(Stored records)
[BEGIN]

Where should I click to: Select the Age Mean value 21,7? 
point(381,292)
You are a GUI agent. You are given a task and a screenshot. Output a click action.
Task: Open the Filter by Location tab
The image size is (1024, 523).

[END]

# [Given problem]
Add 10 to each coordinate in the answers of the records above, then write out every line again, with the lines that hold no answer kept unchanged.

# [Full solution]
Where should I click to: Select the Age Mean value 21,7? 
point(391,302)
You are a GUI agent. You are given a task and a screenshot. Output a click action.
Task: Open the Filter by Location tab
The image size is (1024, 523).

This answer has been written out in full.